I just read the play by play synopsis of I Spit on Your Grave and while I’m totally for a woman getting her revenge on after being brutally gang-raped, I just cannot bring myself to watch it. Maybe it’s because I still feel like taking a shower every time I remember Last House on the Left (the original) or maybe it could be because I’m a big wuss. Mark is always commenting on my ability to get lost in a film and totally feel for characters like they are real people, and although this makes for a better film experience (I guess), I can’t help but wish I wasn’t so ridiculously empathetic. I watched Let Me In tonight and found myself crying a couple of times. Seriously. And this happens to me all the time, with movies, TV shows, you name it. Books! Oh my God, to this day I still can’t read Elie Wiesel’s Night again without turning into a sobbing, horrible mess.

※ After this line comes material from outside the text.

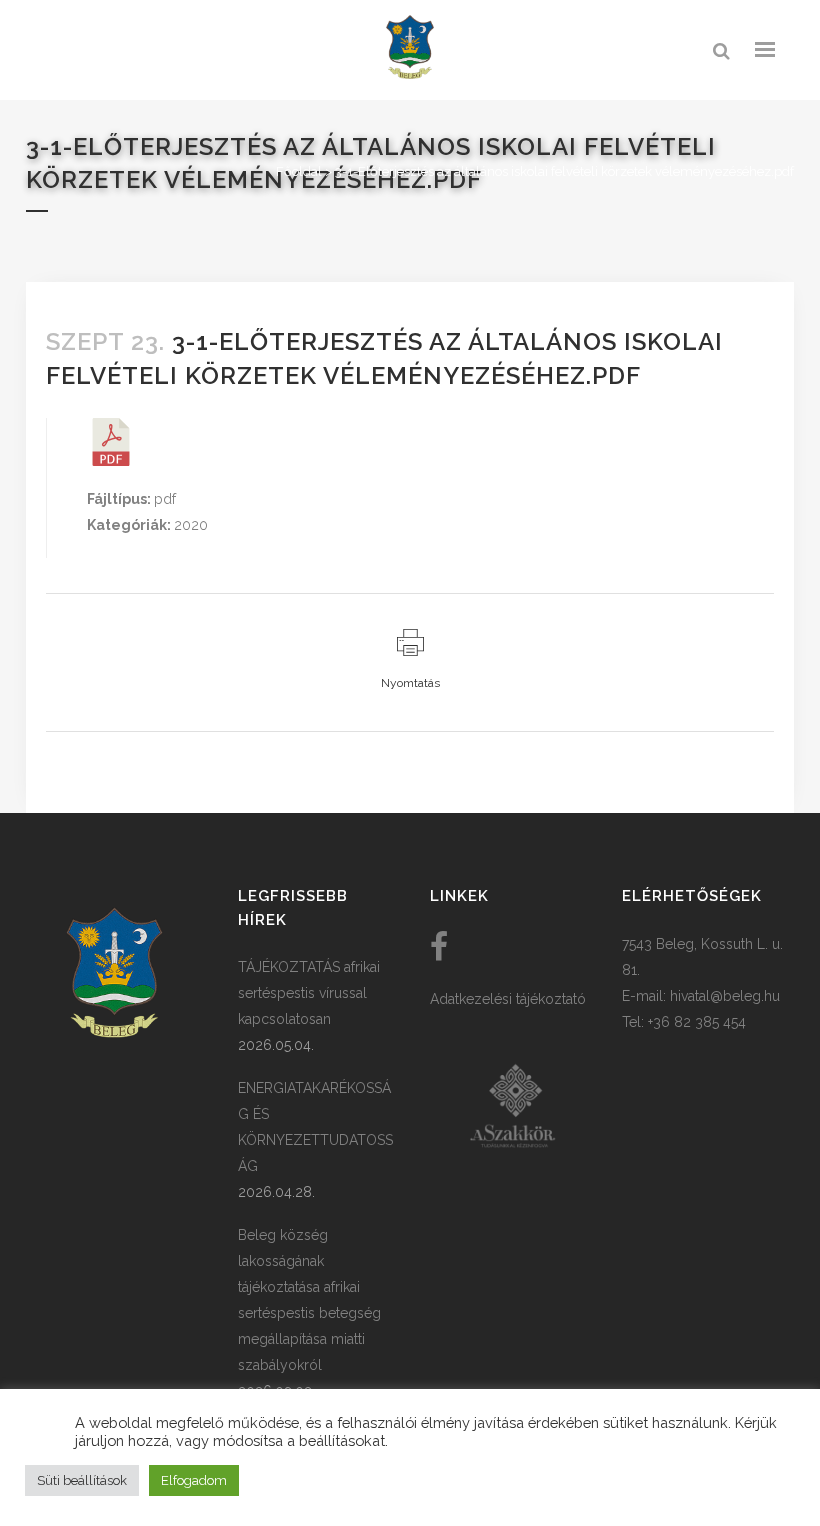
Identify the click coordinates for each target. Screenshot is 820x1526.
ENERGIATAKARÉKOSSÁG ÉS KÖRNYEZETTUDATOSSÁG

I don’t know. Growing up I was very overemotional, up to my mid-teens, even and then when I turned 18 something clicked and all I focused on doing was completely shutting out and suppressing my emotions. It worked for a long time, I was blissfully numb. But now I feel like I’m right back where I started, almost. Not quite a crybaby or overemotional but just a little too in touch with my (and other people’s) emotions. I guess it has to do a lot with all the crazy changes I’ve gone through in the last year which have made me do a lot of self-observation and growing up. So I suppose I should embrace this kinder, gentler, older version of Kat, huh? The version that still loves zombies and horror movies but will get all gooey and gushy and teary eyed at a video about puppies (I am so not exaggerating).
Has that ever happened to you? Just getting completely engrossed in a film that you become a complete crying mess during it?